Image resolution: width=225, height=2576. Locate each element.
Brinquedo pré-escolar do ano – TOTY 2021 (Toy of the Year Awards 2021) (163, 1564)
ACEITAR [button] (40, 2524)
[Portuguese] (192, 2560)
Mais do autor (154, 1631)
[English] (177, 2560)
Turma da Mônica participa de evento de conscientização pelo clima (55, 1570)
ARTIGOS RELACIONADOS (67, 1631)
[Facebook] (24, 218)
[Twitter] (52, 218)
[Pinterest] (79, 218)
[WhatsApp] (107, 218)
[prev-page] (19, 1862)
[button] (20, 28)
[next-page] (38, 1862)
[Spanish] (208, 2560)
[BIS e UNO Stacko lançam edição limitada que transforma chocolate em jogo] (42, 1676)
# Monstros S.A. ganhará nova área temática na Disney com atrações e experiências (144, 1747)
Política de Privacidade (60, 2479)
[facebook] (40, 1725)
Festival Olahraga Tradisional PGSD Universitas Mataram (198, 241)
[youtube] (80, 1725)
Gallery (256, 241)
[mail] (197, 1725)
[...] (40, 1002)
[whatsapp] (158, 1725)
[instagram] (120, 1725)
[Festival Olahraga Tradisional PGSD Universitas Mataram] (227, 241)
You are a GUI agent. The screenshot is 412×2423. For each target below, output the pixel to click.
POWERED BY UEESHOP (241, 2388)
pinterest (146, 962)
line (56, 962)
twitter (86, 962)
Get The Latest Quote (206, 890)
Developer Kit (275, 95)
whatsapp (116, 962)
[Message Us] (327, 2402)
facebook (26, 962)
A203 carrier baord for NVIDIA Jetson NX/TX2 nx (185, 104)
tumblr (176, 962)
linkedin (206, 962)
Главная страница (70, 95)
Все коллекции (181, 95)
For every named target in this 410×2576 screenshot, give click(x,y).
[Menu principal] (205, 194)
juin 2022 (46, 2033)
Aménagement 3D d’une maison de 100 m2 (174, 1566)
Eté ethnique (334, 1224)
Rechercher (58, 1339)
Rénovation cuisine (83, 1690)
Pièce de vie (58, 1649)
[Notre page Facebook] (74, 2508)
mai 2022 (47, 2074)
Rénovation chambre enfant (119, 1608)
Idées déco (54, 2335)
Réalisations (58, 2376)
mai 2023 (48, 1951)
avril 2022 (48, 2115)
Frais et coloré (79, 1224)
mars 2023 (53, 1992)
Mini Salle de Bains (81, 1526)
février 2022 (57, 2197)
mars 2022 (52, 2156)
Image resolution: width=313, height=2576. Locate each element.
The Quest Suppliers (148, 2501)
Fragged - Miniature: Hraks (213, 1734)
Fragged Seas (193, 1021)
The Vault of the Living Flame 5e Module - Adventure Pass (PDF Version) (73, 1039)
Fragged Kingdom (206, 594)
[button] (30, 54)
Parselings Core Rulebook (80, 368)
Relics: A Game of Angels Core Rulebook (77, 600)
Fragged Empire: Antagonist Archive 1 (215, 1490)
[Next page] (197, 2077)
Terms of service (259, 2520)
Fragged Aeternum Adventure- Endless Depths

::::

◆ What is expected
Every line from the first through the one containing "[...] (40, 1002)" in the listing above must be given again exactly, with nothing else alongside.

◆ Response for this exercise
Image resolution: width=225, height=2576. Locate each element.
Brinquedo pré-escolar do ano – TOTY 2021 (Toy of the Year Awards 2021) (163, 1564)
ACEITAR [button] (40, 2524)
[Portuguese] (192, 2560)
Mais do autor (154, 1631)
[English] (177, 2560)
Turma da Mônica participa de evento de conscientização pelo clima (55, 1570)
ARTIGOS RELACIONADOS (67, 1631)
[Facebook] (24, 218)
[Twitter] (52, 218)
[Pinterest] (79, 218)
[WhatsApp] (107, 218)
[prev-page] (19, 1862)
[button] (20, 28)
[next-page] (38, 1862)
[Spanish] (208, 2560)
[BIS e UNO Stacko lançam edição limitada que transforma chocolate em jogo] (42, 1676)
# Monstros S.A. ganhará nova área temática na Disney com atrações e experiências (144, 1747)
Política de Privacidade (60, 2479)
[facebook] (40, 1725)
Festival Olahraga Tradisional PGSD Universitas Mataram (198, 241)
[youtube] (80, 1725)
Gallery (256, 241)
[mail] (197, 1725)
[...] (40, 1002)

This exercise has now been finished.